Even when you were two, three years old, I bet you were already doing it.
And Glennon's written about this.
Little ball of joy, make everybody happy.
You both do it.
Abby's done it.
It's, I only go train every day till I throw up so that the world can rejoice in my athletic ability or what, you know, like you've all thrown yourself into the furnace of the culture.
Make everything happy for everyone.
The only person who doesn't get to be happy in this equation is you.
But it's okay because you can touch so many millions.
Only you can't set them free if you don't leave the cage.
So, how do you feel toward this little one who was trying to help her parents be happy,
help keep the world on its axis?
How do you feel toward her now?
I feel sorry
for her that she didn't
like think that that was
her job to go have
life,
but just to like always
be aware of then what needed to be done.
Yeah.
So, can you ask her what she's afraid of?
Because she's not in the past.
She's still here.
She's a little kid, sort of locked into that.
Glenn said in the last episode, this is trauma behavior.
Yeah, it is.
The culture that tells us we are just meant to function in productive ways.
That is traumatizing to a small child who was not born for that.

→ **PROBLEM TO WORK ON**
Please pick up the conversation about the little girl who tried to keep everyone happy, and continue it from after its last sentence.

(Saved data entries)
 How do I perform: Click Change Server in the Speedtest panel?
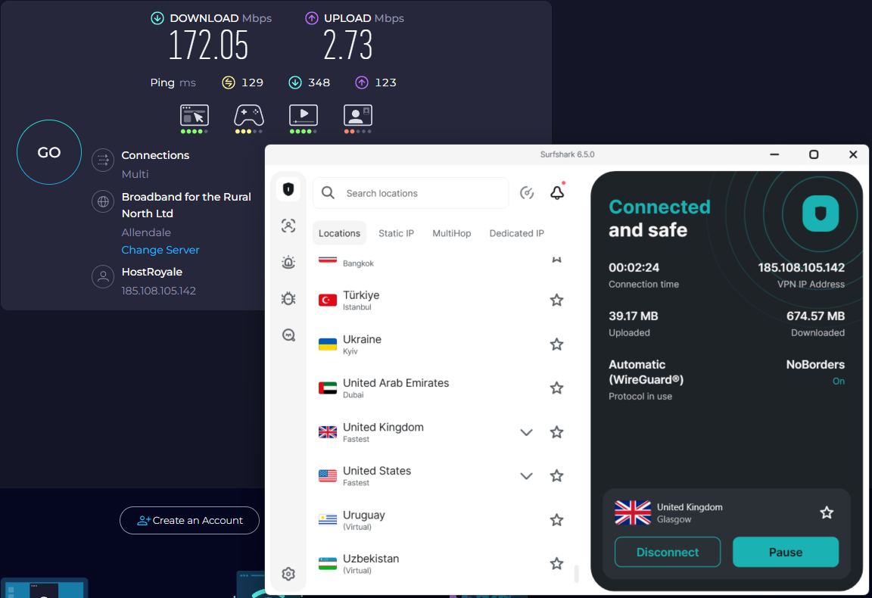click(x=160, y=250)
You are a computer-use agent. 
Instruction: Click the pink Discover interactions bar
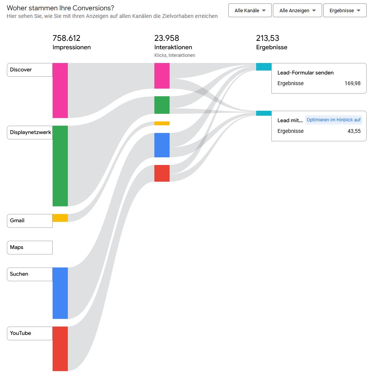coord(162,76)
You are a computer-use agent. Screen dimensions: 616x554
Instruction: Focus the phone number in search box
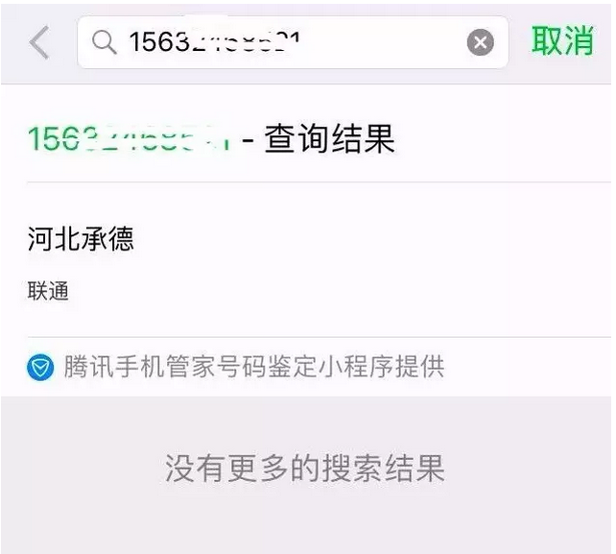(215, 41)
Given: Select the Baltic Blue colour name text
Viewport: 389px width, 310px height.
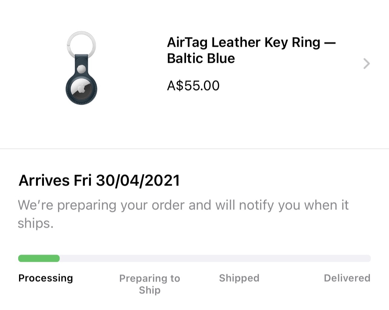Looking at the screenshot, I should [x=201, y=58].
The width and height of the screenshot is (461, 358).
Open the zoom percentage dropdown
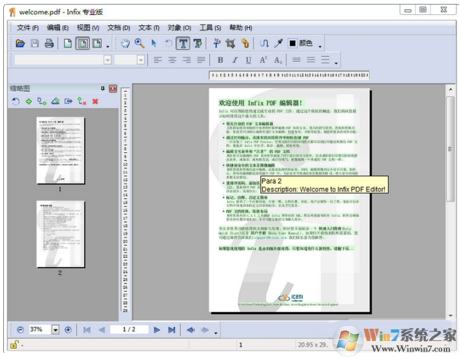click(55, 330)
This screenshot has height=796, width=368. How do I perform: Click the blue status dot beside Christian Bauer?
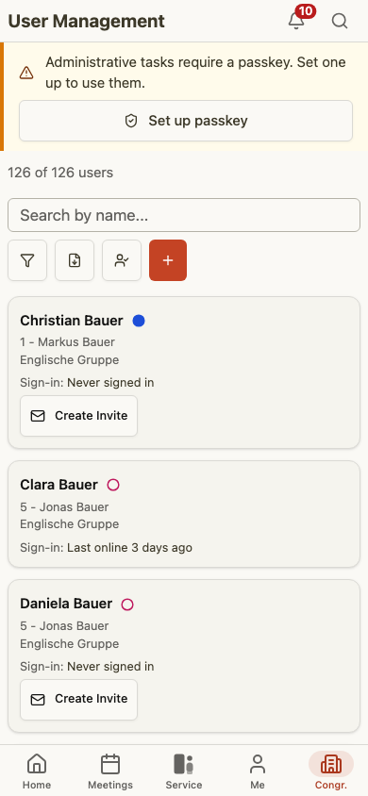pyautogui.click(x=139, y=321)
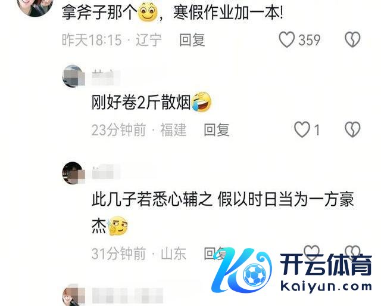Click the 开云体育 kaiyun.com watermark logo
Viewport: 381px width, 306px height.
click(292, 270)
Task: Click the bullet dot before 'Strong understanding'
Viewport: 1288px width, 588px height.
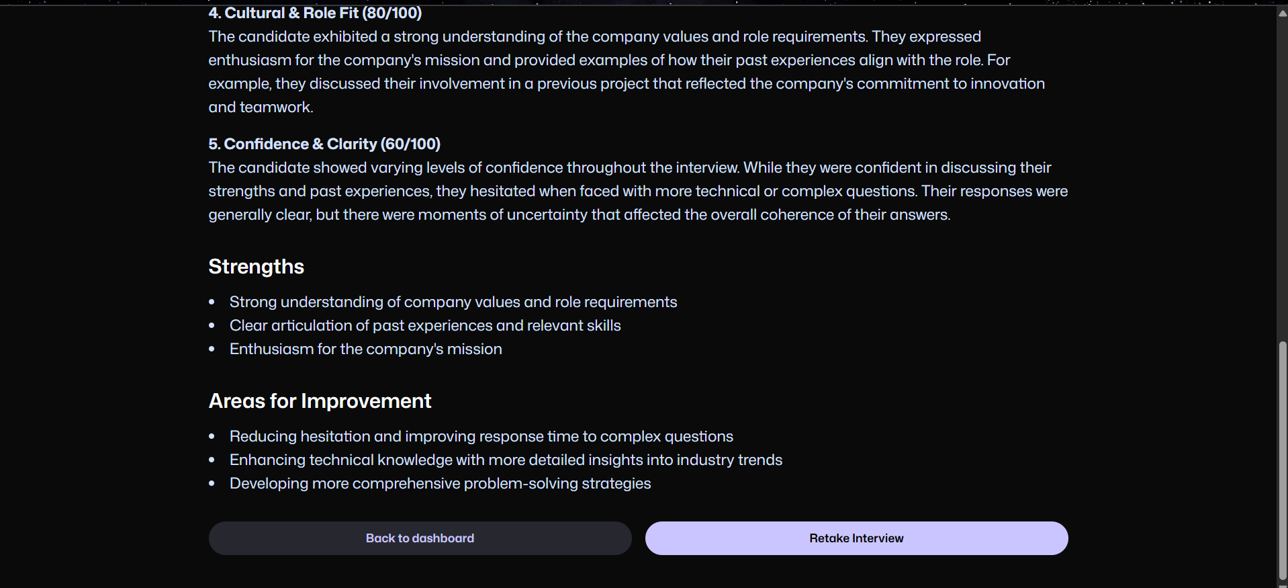Action: click(x=212, y=302)
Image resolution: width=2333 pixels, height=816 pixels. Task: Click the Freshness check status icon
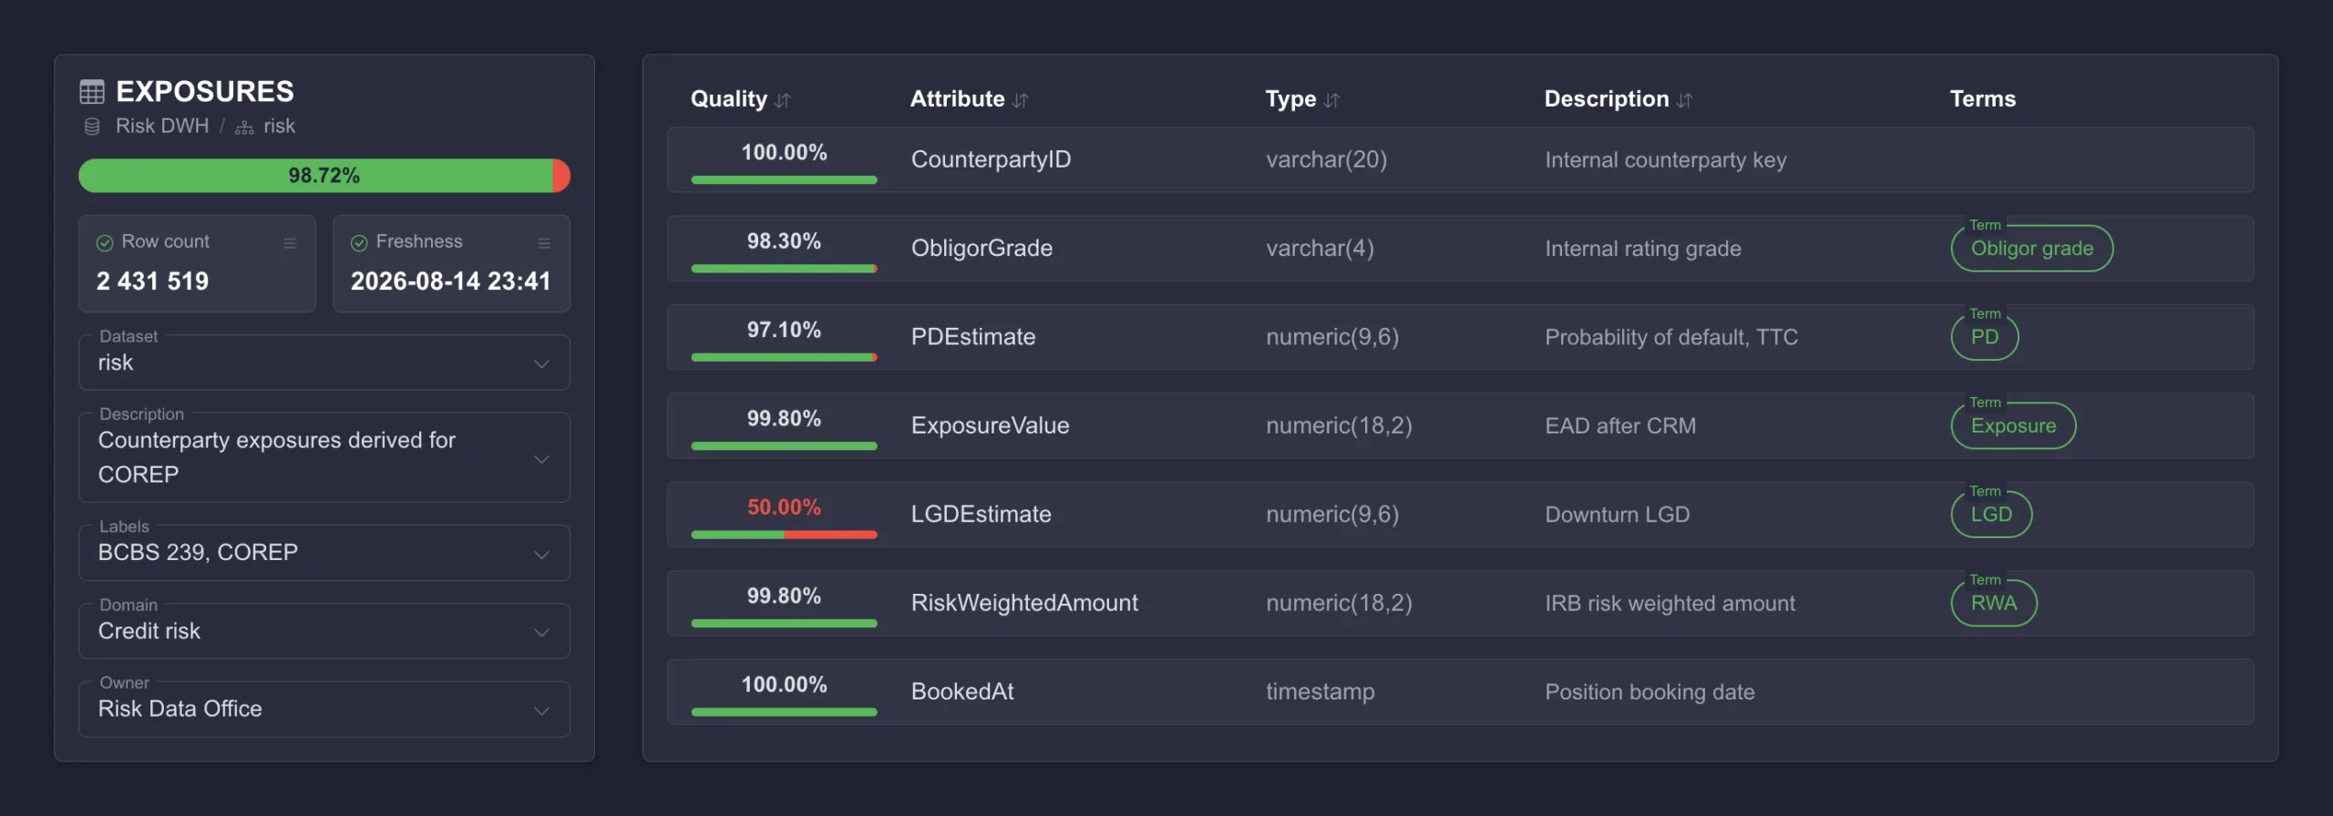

→ **TASK OUTPUT**
Yeah, we have to traumatize it into ourselves.
So, if you could ask this little sweetheart, this because to me she's coming across as more like three than nine.
Could we ask her what she thinks would happen if she stopped doing her job?
Which is to make everything okay for everyone all the time?
It's funny because I'm circling back to like the
original
what is my purpose where I'm like it wouldn't be fair.
It wouldn't be fair for you to stop.
It wouldn't be fair for like
the people of my life
what would have occurred if I didn't
try to So
you're making an equation between feeling the need to be joyless and working all the time.
This is what I believe.
If you can set yourself free, if you can set this little one free,
what happens, actually, it's not that you would gain your full humanity.
It's to me,
you can use whatever language you like.
It actually allows you access to something that is bigger than our humanity.
It gives you access to this pure, compassionate energy that is flowing into the world then through you.
And there's tremendous joy.
And sometimes you do things.
Often you do things.
Things get done and you're like, huh, I wonder how that happened.
But it takes this huge risk of departing from the cultural paradigm.
of continuous physical and intellectual work and saying,
I believe that I am meant for joy.
I believe every human is meant for joy.
So let's jump off this cultural paradigm and go to the places where we are in joy and see what happens.
Will everything actually grind to a halt?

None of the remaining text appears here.